On conclusion of fermentation, a balance is obtained between product quality, yield, and critical physicochemical and physiological parameters (e.g., nutrient concentration, viscosity, oxygen transfer, cell density, cell viability). The biomass is then removed by centrifugation at room temperature.
The load of impurities derived from Esetec cells in the supernatant is considerably lower than the amount of process-related impurities in whole-cell lysates from conventional E. coli processes. Therefore, it is conceivable that a single clarification step for Esetec processes might not only deplete the solids in the supernatant but also efficiently remove host cell-derived material. Removal of contaminants at this early stage would greatly simplify the subsequent chromatographic sequence, enabling higher product purity to be targeted while production costs are also conveniently reduced.
Tangential flow filtration has been implemented at Wacker as a sole clarification step. The process is performed with hollow-fiber modules. The modular nature of the TFF devices supports upscalability of the technology to accommodate larger volumes of supernatant. The extent of product recovery and impurity removal during TFF is based on the size and shape of the molecules. It, therefore, largely depends on the nominal pore size of the filter media and on the applied process parameters (e.g., shear rate and transmembrane pressure).
The pore size of the membrane (usually below 0.1 µm) and the most suitable operating parameters are identified for each product with a basic scouting approach early on during downstream process development (Figure 2). This is crucial if the TFF is to serve not only for clarification and volume reduction but also as a partial purification step.
Once cells have been removed, the culture supernatant can be used for filtration without further conditioning. The hollow-fiber units used for TFF are pre-assembled, ready-to-use, and disposable. Hence, material and equipment preparations are minimal, and there is no need to develop and validate cleaning procedures. These benefits help streamline the process by eliminating time-consuming and costly steps.
The product yields in the TFF permeates are usually 85% (ranging from 70–90%), while host cell proteins are typically reduced by 35–45%. More than 90% of residual DNA and endotoxins are also depleted in this single step; clearance rates of 99% (2 logs) and 99.99% (4 logs) are commonly observed for residual DNA and endotoxin respectively (Figure 3, top panel). Altogether, the TFF permeates derived from Esetec cells consistently show improved impurity profiles compared to their counterparts from conventional E. coli (Figure 3, bottom panel).
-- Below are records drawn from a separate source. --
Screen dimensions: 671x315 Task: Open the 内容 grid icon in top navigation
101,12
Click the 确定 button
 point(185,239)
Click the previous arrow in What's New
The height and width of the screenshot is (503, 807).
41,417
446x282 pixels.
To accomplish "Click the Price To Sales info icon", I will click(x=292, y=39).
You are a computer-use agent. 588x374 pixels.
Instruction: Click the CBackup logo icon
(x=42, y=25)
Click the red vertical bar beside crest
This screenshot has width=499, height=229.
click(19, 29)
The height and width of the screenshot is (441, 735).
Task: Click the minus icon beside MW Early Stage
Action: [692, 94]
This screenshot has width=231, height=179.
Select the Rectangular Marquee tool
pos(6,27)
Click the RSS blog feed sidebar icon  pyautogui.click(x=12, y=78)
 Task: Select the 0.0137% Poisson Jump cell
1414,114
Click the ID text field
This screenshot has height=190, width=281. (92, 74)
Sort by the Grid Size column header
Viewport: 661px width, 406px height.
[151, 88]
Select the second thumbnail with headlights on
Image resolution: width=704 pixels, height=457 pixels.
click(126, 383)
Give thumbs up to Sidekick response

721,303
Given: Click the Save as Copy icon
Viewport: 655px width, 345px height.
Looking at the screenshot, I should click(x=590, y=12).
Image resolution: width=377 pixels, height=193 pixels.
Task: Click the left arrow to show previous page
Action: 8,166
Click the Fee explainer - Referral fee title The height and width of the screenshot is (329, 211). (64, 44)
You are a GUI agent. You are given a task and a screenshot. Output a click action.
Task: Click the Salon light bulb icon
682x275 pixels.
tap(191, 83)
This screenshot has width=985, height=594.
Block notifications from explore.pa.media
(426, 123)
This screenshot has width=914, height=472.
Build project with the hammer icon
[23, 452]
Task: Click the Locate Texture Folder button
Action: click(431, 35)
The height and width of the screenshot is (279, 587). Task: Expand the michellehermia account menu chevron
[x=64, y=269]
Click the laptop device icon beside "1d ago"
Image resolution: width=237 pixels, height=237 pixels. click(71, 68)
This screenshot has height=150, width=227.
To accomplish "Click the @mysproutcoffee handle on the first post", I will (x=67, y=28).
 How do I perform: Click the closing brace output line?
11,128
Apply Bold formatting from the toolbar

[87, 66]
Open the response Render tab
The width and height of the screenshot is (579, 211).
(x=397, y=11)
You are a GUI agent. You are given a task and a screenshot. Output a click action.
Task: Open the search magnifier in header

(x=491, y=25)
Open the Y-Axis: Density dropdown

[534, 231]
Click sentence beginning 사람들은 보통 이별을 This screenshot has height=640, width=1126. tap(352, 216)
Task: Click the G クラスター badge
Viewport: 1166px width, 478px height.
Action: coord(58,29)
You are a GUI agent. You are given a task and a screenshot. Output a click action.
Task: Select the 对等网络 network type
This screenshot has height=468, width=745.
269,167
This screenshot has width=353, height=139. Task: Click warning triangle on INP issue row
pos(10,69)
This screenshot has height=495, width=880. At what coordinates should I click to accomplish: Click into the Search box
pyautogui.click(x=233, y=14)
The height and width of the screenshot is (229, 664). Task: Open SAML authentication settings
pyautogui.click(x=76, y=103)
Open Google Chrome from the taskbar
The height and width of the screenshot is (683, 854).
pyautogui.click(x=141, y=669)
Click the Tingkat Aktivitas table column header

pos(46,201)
Permeates from TFF can be used for chromatography (capture step) without further conditioning and are compatible with a broad variety of capture matrices. For example, clarified supernatants for Esetec-derived Fabs have shown superior performance in capture experiments using affinity chromatography, with product yields >90%. The permeates can also be loaded onto nonaffinity chromatographic media such as multimodal resins.